Scuola dell’Infanzia Melissari – Eremo al centro della protesta del Consiglio di Istituto dell’I.C. Carducci – V. Da Feltre: stop al trasferimento dei bambini, chiesto rispetto del diritto all’istruzione e convocato un tavolo tecnico in Prefettura
La Scuola dell’Infanzia Melissari – Eremo di Reggio Calabria diventa il simbolo di una battaglia istituzionale e civile per la tutela dei più piccoli. Il Consiglio di Istituto dell’I.C. Carducci – V. Da Feltre ha infatti deciso di opporsi con fermezza allo sfratto disposto dall’Amministrazione comunale, ritenuto dannoso per il benessere psicologico dei bambini e destabilizzante per l’intera comunità scolastica.
La decisione è maturata durante una seduta straordinaria aperta, ospitata nella Sala Federica Monteleone del Consiglio regionale, convocata per favorire un confronto pubblico e trasparente. All’incontro, nonostante l’invito formale, non hanno partecipato rappresentanti del Comune, mentre erano presenti l’assessora regionale all’Istruzione Eulalia Micheli e l’eurodeputata Giusi Princi, insieme al dirigente scolastico, ai docenti e alle famiglie degli alunni coinvolti.
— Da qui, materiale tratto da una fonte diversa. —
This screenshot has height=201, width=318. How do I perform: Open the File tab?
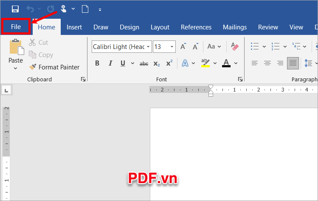pyautogui.click(x=16, y=27)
Il nodo del contendere riguarda la delibera di Giunta comunale del 24 dicembre 2025, che prevede il trasferimento immediato dei bambini dal plesso Eremo alla sede di San Brunello a partire dal 7 gennaio. Una scelta motivata dalla necessità di destinare gli attuali locali a un’associazione beneficiaria di fondi comunitari, ma che arriva a distanza di appena un anno dall’assegnazione degli stessi spazi alla scuola.
Secondo l’Istituto, si tratta di una decisione unilaterale e temporanea, destinata a generare nuova incertezza già a giugno, oltre a violare il principio della territorialità su cui le famiglie avevano basato l’iscrizione dei propri figli. Un ulteriore spostamento, il terzo in pochi anni, rischierebbe di compromettere la continuità educativa, l’organizzazione delle famiglie e persino il futuro occupazionale di docenti e personale ATA.
«Questa precarietà mina la fiducia dei genitori e mette a rischio le iscrizioni», ha spiegato la dirigente scolastica Sonia Barberi, sottolineando l’urgenza di una soluzione stabile. Da qui l’intervento della Prefettura, che ha convocato un tavolo tecnico-istituzionale per affrontare una vicenda definita delicata e prioritaria.
L’obiettivo dichiarato del Consiglio di Istituto è chiaro: garantire ai bambini della Scuola dell’Infanzia Eremo il diritto a crescere e imparare in un ambiente sicuro e continuo, nel rispetto dell’articolo 34 della Costituzione.